▶ [Instructions to follow] Format the entries as a JSON list of strings, one string per line, starting with the line containing "Open OCCT Monitoring gauge section" and continuing through the line containing "click(1148, 65)", with blank lines left out.

Some entries:
☆ ☆ ☆ ☆
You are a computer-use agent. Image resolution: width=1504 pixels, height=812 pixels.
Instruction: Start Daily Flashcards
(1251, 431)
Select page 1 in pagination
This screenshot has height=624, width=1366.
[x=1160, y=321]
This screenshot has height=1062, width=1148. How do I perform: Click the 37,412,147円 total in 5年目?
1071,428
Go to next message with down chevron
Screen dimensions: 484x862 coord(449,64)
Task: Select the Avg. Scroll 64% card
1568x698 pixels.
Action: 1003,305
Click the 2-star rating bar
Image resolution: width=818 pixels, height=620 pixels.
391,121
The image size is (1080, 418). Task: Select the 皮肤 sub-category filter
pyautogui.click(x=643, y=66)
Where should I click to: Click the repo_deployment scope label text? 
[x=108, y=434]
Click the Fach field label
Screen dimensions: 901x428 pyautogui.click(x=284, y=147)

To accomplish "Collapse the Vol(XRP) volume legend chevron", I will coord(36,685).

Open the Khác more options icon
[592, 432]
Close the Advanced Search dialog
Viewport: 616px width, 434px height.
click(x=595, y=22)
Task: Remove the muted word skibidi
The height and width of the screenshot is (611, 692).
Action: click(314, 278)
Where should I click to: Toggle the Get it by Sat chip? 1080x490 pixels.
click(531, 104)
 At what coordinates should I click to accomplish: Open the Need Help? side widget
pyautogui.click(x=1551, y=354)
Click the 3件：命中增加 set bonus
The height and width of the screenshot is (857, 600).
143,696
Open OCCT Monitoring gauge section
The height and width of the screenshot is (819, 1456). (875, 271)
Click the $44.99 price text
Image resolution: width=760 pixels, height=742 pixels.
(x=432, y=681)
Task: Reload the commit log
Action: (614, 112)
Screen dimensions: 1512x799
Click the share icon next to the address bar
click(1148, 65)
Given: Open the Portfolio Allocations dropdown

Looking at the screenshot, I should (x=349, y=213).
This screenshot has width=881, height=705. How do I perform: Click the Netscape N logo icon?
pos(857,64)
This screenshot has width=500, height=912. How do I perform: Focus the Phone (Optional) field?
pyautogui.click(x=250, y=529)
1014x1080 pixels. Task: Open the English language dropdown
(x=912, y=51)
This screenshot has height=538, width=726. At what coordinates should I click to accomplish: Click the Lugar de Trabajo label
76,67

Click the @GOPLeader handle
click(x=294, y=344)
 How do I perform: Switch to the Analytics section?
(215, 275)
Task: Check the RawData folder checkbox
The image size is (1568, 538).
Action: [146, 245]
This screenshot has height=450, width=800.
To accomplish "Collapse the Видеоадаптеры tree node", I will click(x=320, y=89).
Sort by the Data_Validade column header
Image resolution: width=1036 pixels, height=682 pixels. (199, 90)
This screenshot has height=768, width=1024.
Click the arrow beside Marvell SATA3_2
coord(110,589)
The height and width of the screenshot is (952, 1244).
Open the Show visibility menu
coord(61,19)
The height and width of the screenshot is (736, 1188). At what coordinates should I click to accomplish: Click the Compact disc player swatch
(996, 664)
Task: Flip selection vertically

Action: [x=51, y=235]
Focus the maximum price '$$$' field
☆ ☆ ☆ ☆
▶ [Written reply]
[
  "Open OCCT Monitoring gauge section",
  "The height and width of the screenshot is (819, 1456). (875, 271)",
  "Click the $44.99 price text",
  "Image resolution: width=760 pixels, height=742 pixels.",
  "(x=432, y=681)",
  "Task: Reload the commit log",
  "Action: (614, 112)",
  "Screen dimensions: 1512x799",
  "Click the share icon next to the address bar",
  "click(1148, 65)"
]